(Entries for finding words and elements)
%%

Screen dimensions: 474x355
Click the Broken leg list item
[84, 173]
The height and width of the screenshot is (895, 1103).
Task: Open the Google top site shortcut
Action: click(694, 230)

%%

_Requirements_. Reproduce every line of the listing above without changing anything.

_Written response_.
Screen dimensions: 474x355
Click the Broken leg list item
[84, 173]
The height and width of the screenshot is (895, 1103).
Task: Open the Google top site shortcut
Action: click(694, 230)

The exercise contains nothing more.